## Tarefa A:
Enumere os fatores que, segundo o trecho sobre o governo Bolsonaro, vêm encadeados ao enfraquecimento do governo.
## Tarefa B:
Dê continuidade ao trecho sobre o governo Bolsonaro, escrevendo a partir da última frase apresentada.

## Trecho fornecido:
Tudo isso abriu o maior flanco de enfraquecimento do governo Bolsonaro desde o seu início, já que vem encadeado a uma série de fatores: as 500 mil mortes, que cada vez mais gente relaciona com a má gestão de Bolsonaro; a CPI da Covid, que tem tido um papel relevante, ainda que com altos e baixos, em pautar o debate público sobre as omissões do governo; o retorno de Lula ao jogo eleitoral, pontuando bem nas pesquisas e representando uma alternativa real de vitória sobre Bolsonaro em 2022; as duas manifestações de oposição, que demonstraram força; e, agora, uma denúncia grave de corrupção, vinda de uma apuração do Ministério Público Federal - MPF e de um deputado da base aliada.
Agora, tudo isso significa que a queda da República está logo na esquina? Não, infelizmente. Para o governo cair há grandes rochedos a serem transpostos. O maior deles é o grande apoio parlamentar que o governo adquiriu na Câmara, através da farta distribuição de orçamento (e de orçamento secreto, o Bolsolão) para deputados da velha direita fisiológica, o grupo chamado de Centrão.
Rudá Ricci – Não acredito, porque as principais forças oposicionistas não desejam passar o bastão para Mourão. Se o vice-presidente assume, retira parte do potencial da candidatura de Lula – a candidatura que mais se firma como vitoriosa em 2022, segundo as últimas pesquisas divulgadas. Neste caso, vivemos uma espécie de movimento circular: as mobilizações de rua exigem o “Fora Bolsonaro”, o campo lulista procura se apresentar como portador da procuração das ruas, empresários procuram viabilizar a terceira via e Arthur Lira mata no peito e procura retirar mais vantagens do governo federal, chantageando com a possível abertura da apreciação do pedido de impeachment. Na medida em que o governo se desfaz, Lula e Arthur Lira crescem.
Rudá Ricci na Unisinos Porto Alegre em 2019 (Foto: Ricardo Machado | IHU)
Enquanto isso, os irmãos Miranda prometem uma bomba que será, segundo dizem, o início do fim do governo federal. Essa ofensiva, a liberação política de Lula pela justiça brasileira, as pesquisas de intenção de votos, a prisão e perseguição de expoentes do bolsonarismo e a sequência de manifestações “Fora Bolsonaro” criam uma “tempestade perfeita” que poderá caducar o script que citei acima.

## Dados da listagem:
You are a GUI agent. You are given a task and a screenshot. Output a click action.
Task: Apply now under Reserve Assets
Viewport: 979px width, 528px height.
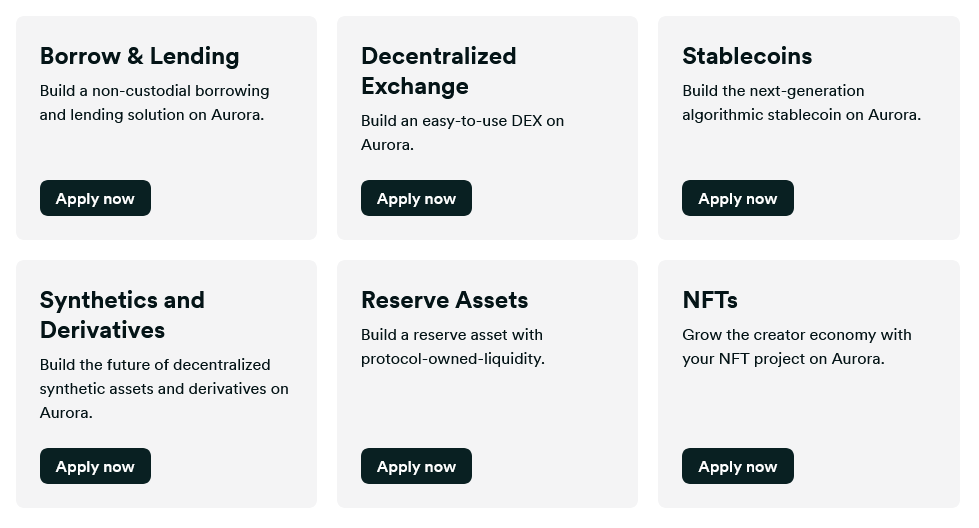(416, 466)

## Resposta A:
- as 500 mil mortes, que cada vez mais gente relaciona com a má gestão de Bolsonaro
- a CPI da Covid, que tem tido um papel relevante em pautar o debate público sobre as omissões do governo
- o retorno de Lula ao jogo eleitoral, pontuando bem nas pesquisas
- as duas manifestações de oposição, que demonstraram força
- uma denúncia grave de corrupção, vinda de uma apuração do MPF e de um deputado da base aliada

## Resposta B:
Moisés Mendes – Bolsonaro tem hoje apenas o suporte do Centrão e dos militares. O Centrão saltará fora quando se sentir em prejuízo por apoiar um governo perto do fim, e os militares são imprevisíveis e inconfiáveis. Os empresários e o que se chama genericamente de mercado, mesmo silenciosos, dão sinais de que já saltaram fora. Bolsonaro não tem apoio explícito do poder econômico, é inimigo da grande imprensa, perdeu boa parte do que seria sua base social de raiz (especialmente os ricos e ressentidos de classe média e boa parte dos evangélicos) e aparece muito mal nas pesquisas. Bolsonaro derreteu. O problema está nas indecisões das elites e da própria esquerda, que não sabe o que poderia ganhar hoje com o impeachment de Bolsonaro.
Moisés Mendes (Foto: Famecos - PUCRS)
IHU On-Line - Que avaliação faz das manifestações que ocorreram no último final de semana contra o presidente? O que elas indicam?
Luiz Werneck Vianna – As manifestações deram uma demonstração de vigor e estão indicando que as próximas serão ainda mais intensas. O caminho para derrotar esse regime é este mesmo: as ruas, porque a operação de levar o Centrão para dentro do governo blindou o presidente. Pelo parlamento, dificilmente passará um impeachment. Este é o pior parlamento da história da República.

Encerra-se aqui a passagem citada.